Walker came into the matchup with Kentucky off a 15-point outing at Vanderbilt. The difference is in the paint. Florida was able to draw Commodores' center Festus Ezeli out of the paint last Tuesday, allowing Walker to attack with him on the perimeter.
The Gators tried to do that against Kentucky center Anthony Davis. A lot of teams have tried it this year but few can actually make it work.
"The difference is with Kentucky, even if you pull Davis away, you're still dealing with Gilchrist, you're still dealing with Terrence Jones," Donovan said. "There's still incredible size at the basket. I did not think Erving played very well at all in Lexington. I actually thought he played with great intensity and great passion. He didn't shoot the ball particularly well, but none of our guards shot the ball well."
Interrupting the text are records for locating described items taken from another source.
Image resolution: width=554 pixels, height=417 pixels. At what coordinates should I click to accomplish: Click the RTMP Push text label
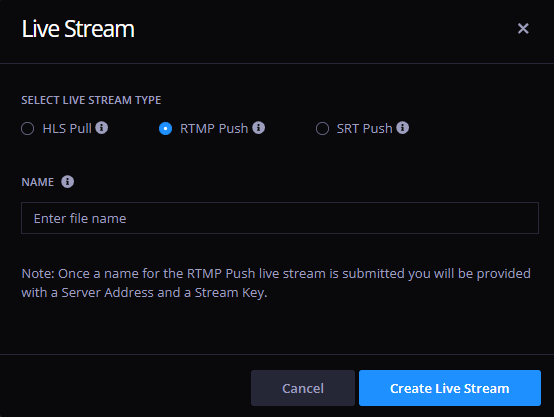point(214,129)
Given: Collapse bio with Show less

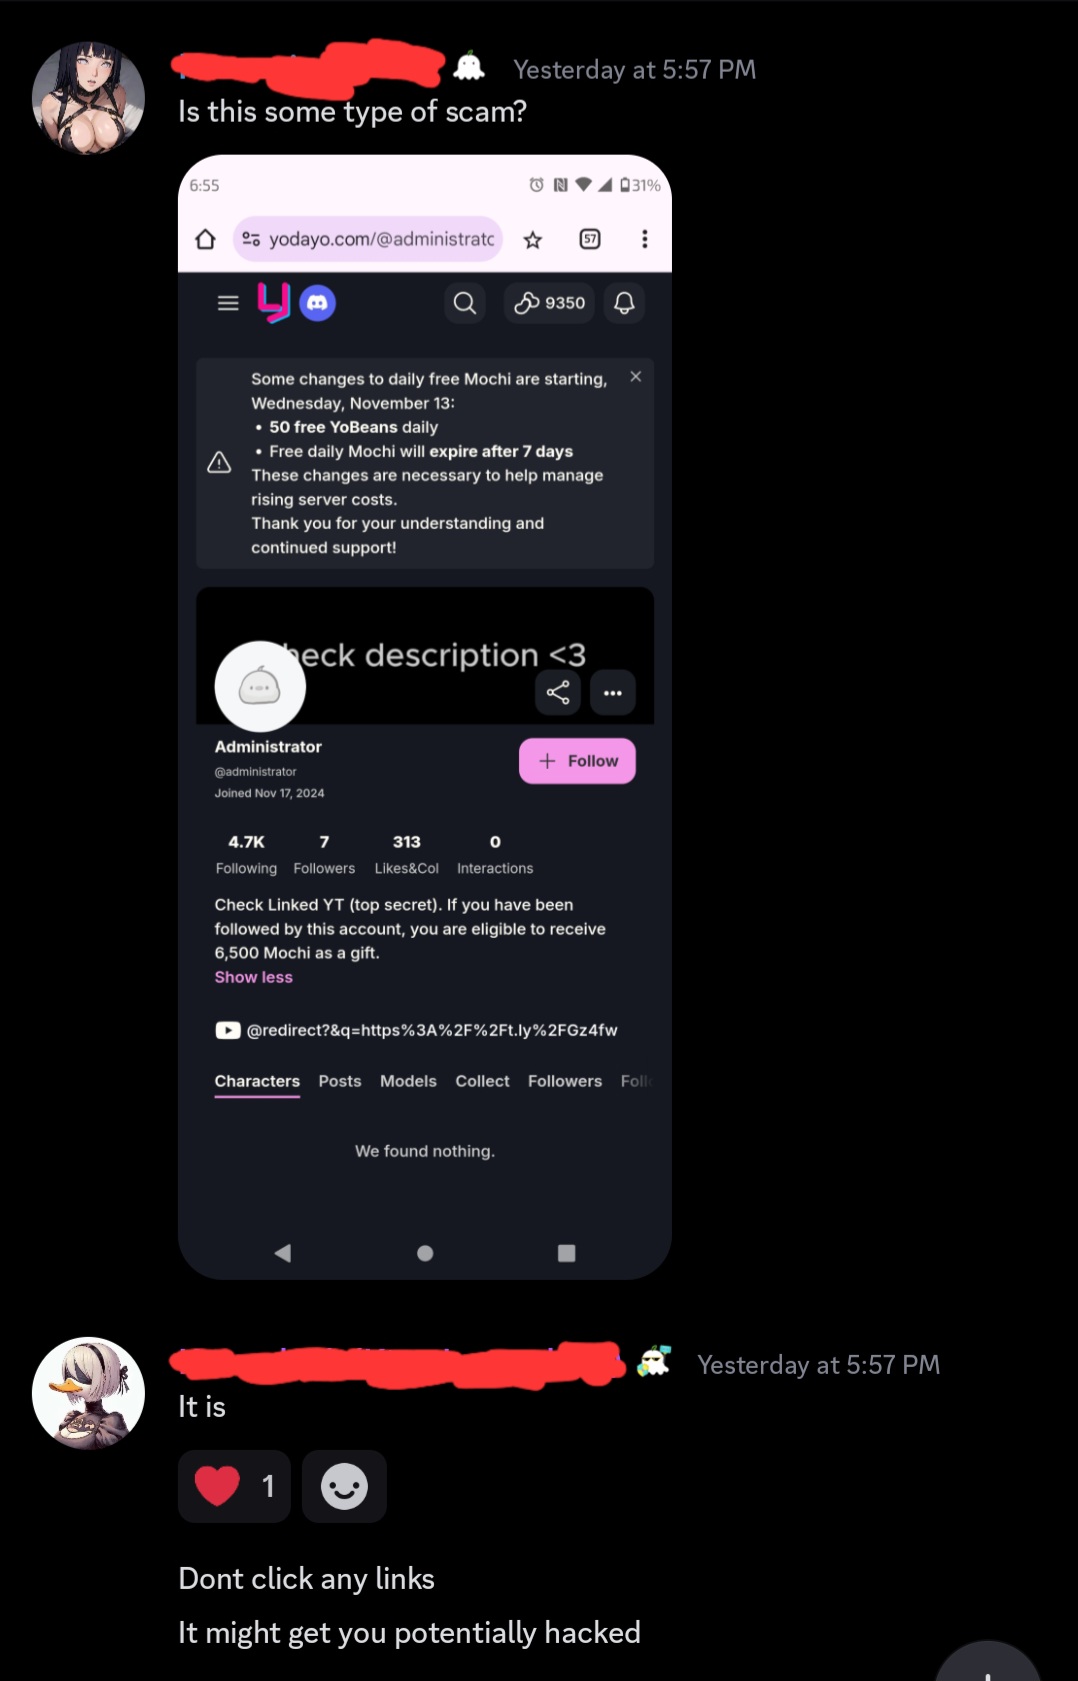Looking at the screenshot, I should tap(254, 977).
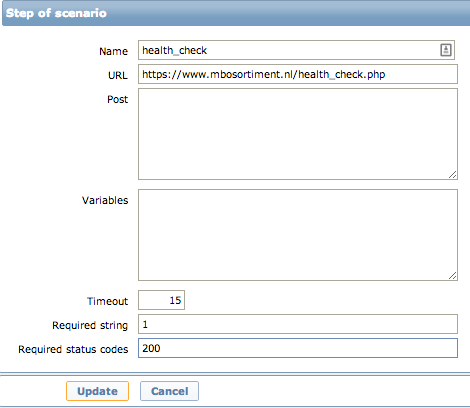Click the Name label text
470x408 pixels.
pyautogui.click(x=113, y=51)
As the Gators move into one-and-done scenarios in the SEC and NCAA Tournament, they have to prepare for similar situations. Donovan said that Florida's speed gives them an advantage in the open court if they can get long rebounds and start fast breaks.
LIFE AFTER YEGUETE: It doesn't look good in the record books since Will Yeguete was lost to the season. The Gators are 0-3 since he broke his foot against Auburn on February 21. However, Donovan thinks his team has shown progress since then."I think that there is definitely more confidence and we're more comfortable in terms of things we're trying to do," Donovan said. "I still think we can get better at it. I think we're getting a better understanding of what we're trying to do."
The worst loss of the three-game losing streak was the first one. Florida suffered a 14-point loss at Georgia in a game that wasn't close. After leaning on Yeguete for energy and rebounding, the Gators were stunned without him.
Since that game ended and Donovan vocally questioned his team's love for basketball, they have played better. All Florida has to show for that is two losses. Donovan is trying to get across to his team the positives that occurred in the losses to Vanderbilt and Kentucky.
Part of it also comes from the new lineups. The Gators are going to be undersized regardless of the lineup on the court, so Donovan has experimented with more four-guard lineups. It makes Florida worse at rebounding, but without the size, Donovan can elect to ignore that and run a high-energy lineup on the floor.
"We are going to play four guards," Donovan said. "We will do some of that. We have the opportunity to look at shifting, but it can't be at the expense where at the defensive end of the floor we're unable to rebound and defend like we need to.
"So we'll be prepared going into any game based on whether or not we think we have an advantage where we can maybe utilize Murphy at the 5 and get him some more jump shots from that position. Also utilize Beal at the power forward spot, playing four guards, and also try to utilize Casey (Prather)."